WINTERKING: see Frederick V .

WINTERQUEEN: see Stuart, Elizabeth .

WREN, CHRISTOPHER: 1632-1723. Prodigy, Natural Philosopher, and Architect, a member of the Experimental Philosophical Club and later Fellow of the Royal Society.

YORK, DUKE OF: The traditional title of whomever is next in line to the English throne. During much of this book, James, brother to Charles II.

DE LAZEUR: Eliza was created Countess de la Zeur by Louis XIV.
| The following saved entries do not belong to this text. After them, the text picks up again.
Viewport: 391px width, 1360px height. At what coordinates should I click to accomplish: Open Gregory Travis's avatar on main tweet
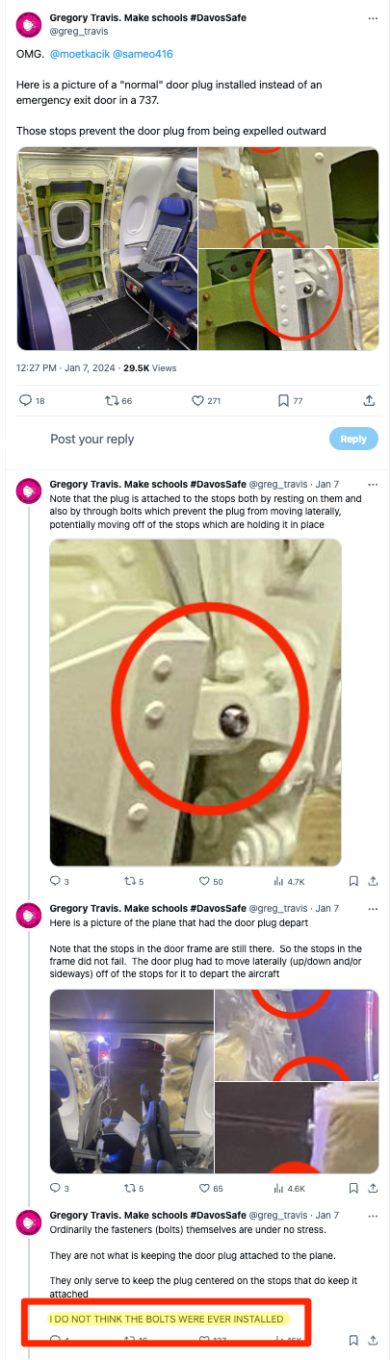pos(30,23)
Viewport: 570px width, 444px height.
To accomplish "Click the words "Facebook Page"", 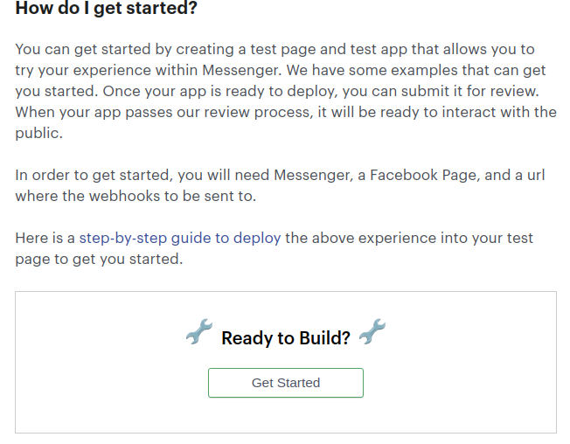I will click(424, 175).
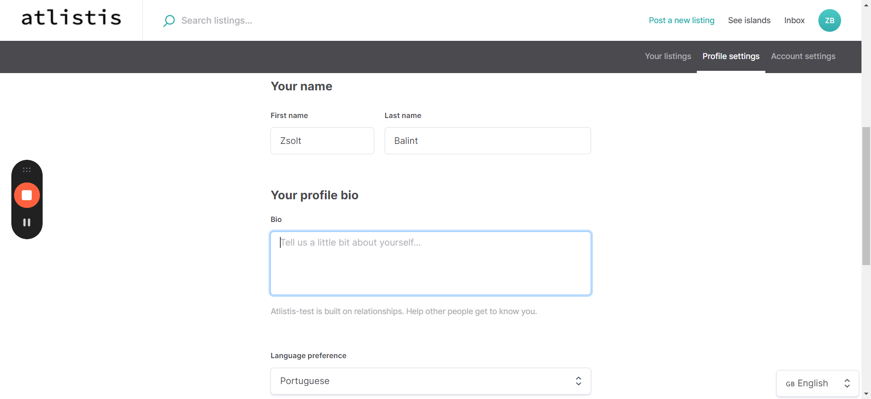Click the GB flag language icon
871x399 pixels.
click(790, 384)
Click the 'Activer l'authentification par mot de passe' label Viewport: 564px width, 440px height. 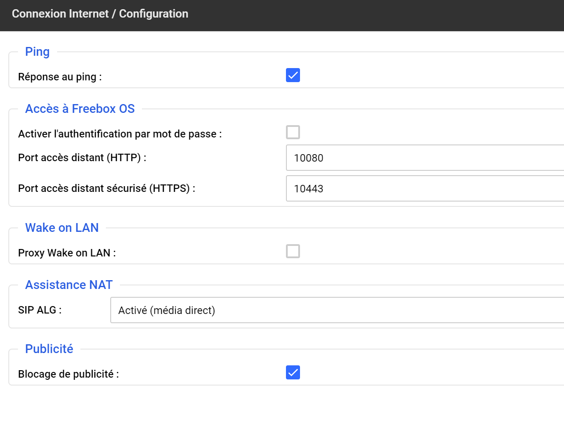pos(120,134)
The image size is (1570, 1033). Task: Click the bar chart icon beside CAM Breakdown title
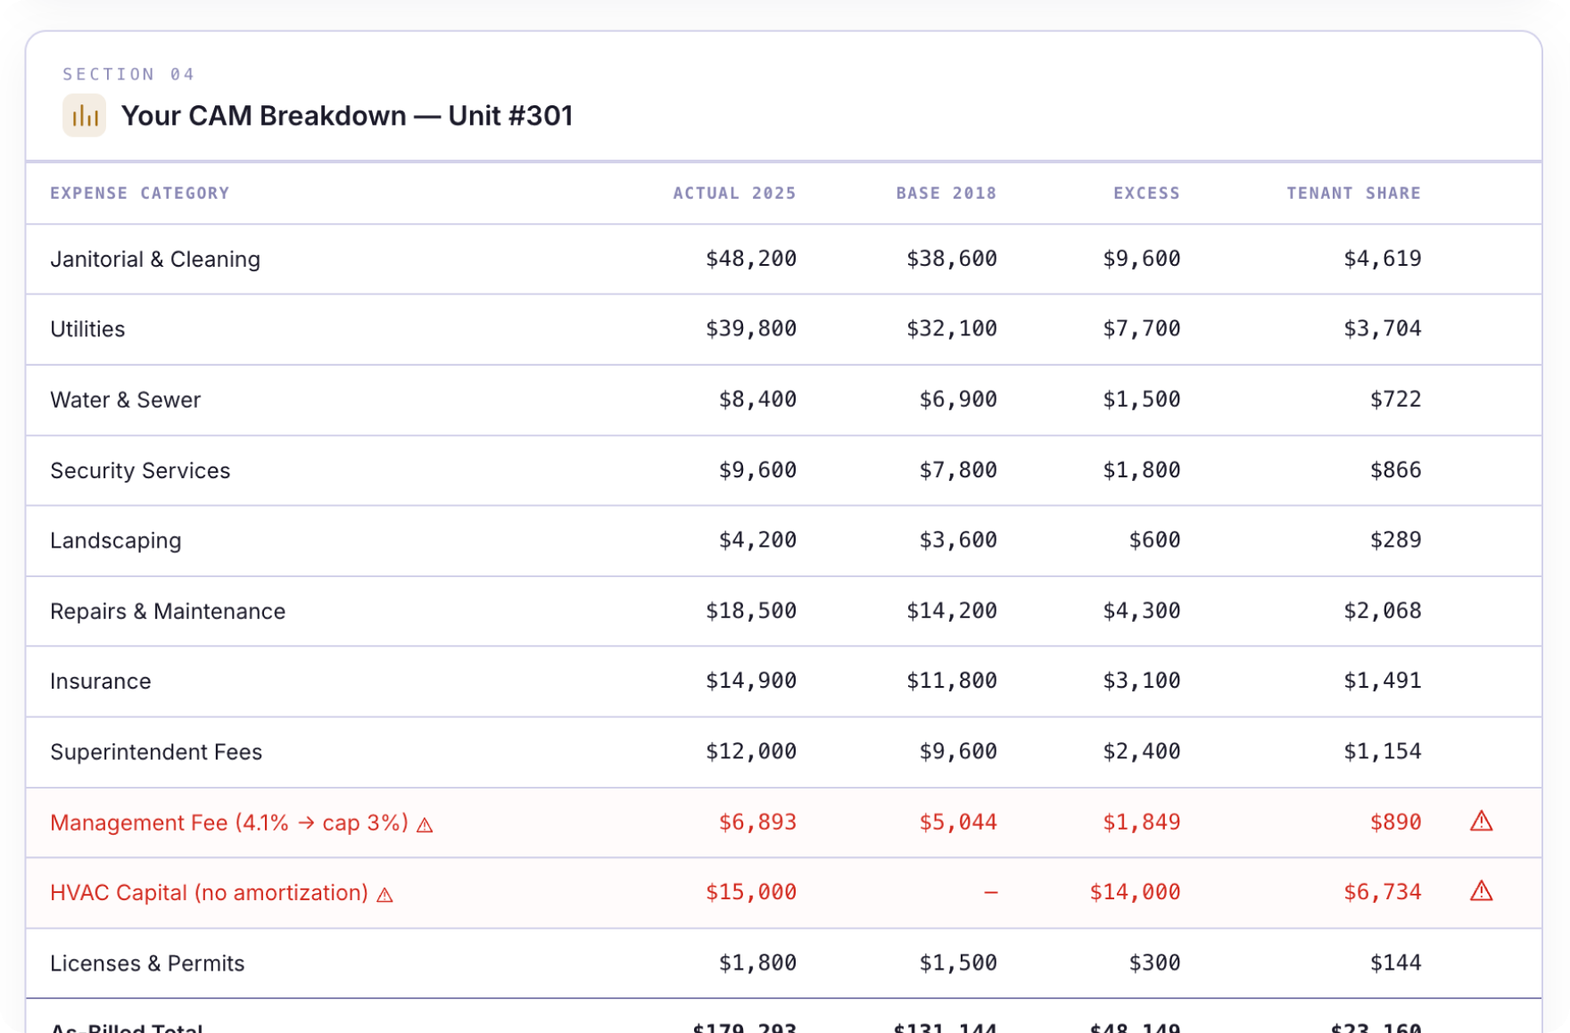tap(85, 116)
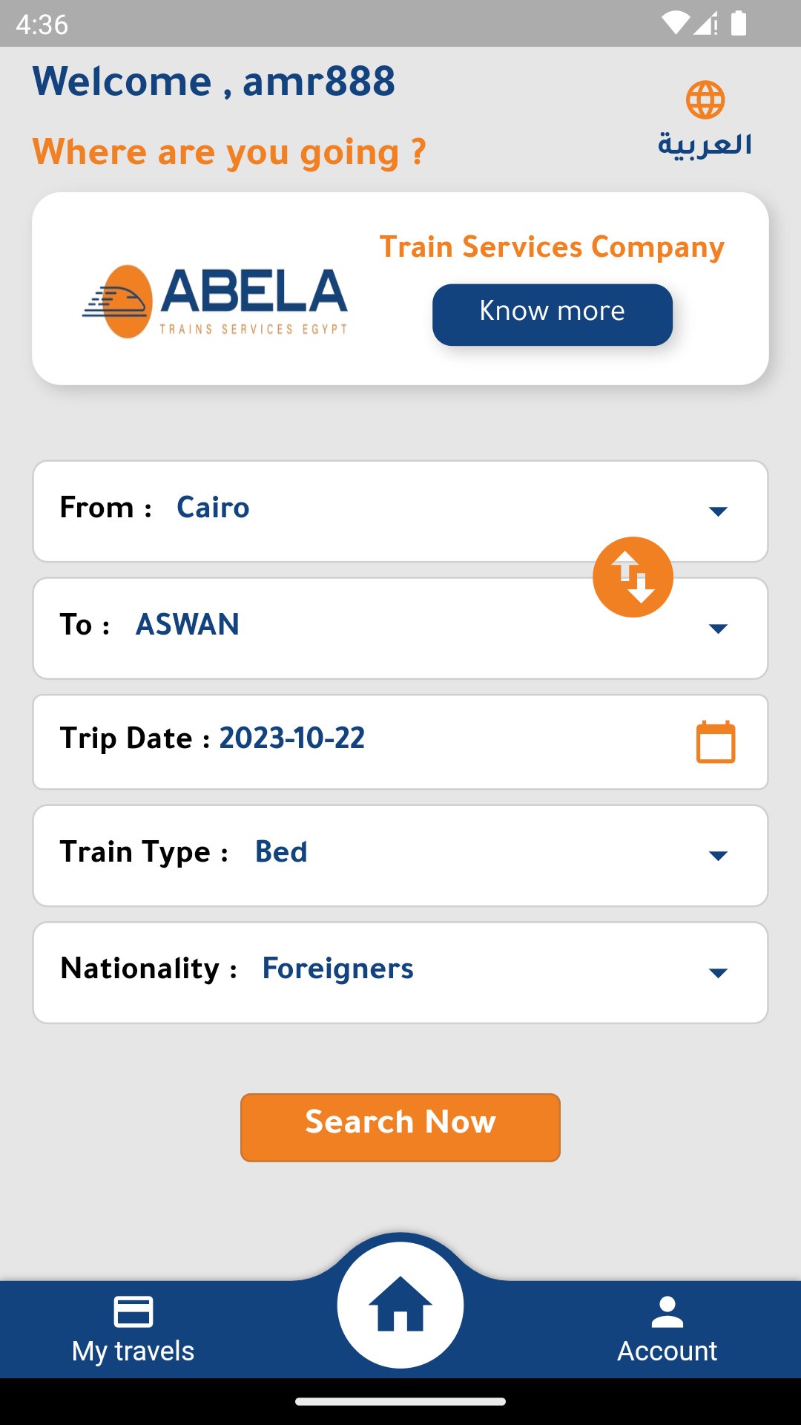Open the trip date calendar icon
Viewport: 801px width, 1425px height.
pyautogui.click(x=716, y=741)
A work like this one hangs in an immense web of dependencies that cannot be done justice by a brief acknowledgments page. Such a project would be inconceivable were it not for the efforts of scholars and scientists dating back to the era of Wilkins and Comenius, and extending into the present day. Not to say as much would be unjust. But in a work of fiction, which necessarily strays from historical and scientific truth, acknowledgments can backfire. Serious scholars mentioned below should be applauded for their good work, never blamed for my tawdry divagations.

The project would not have happened it all were it not for serendipitous conversations several years ago with George Dyson and Steven Horst.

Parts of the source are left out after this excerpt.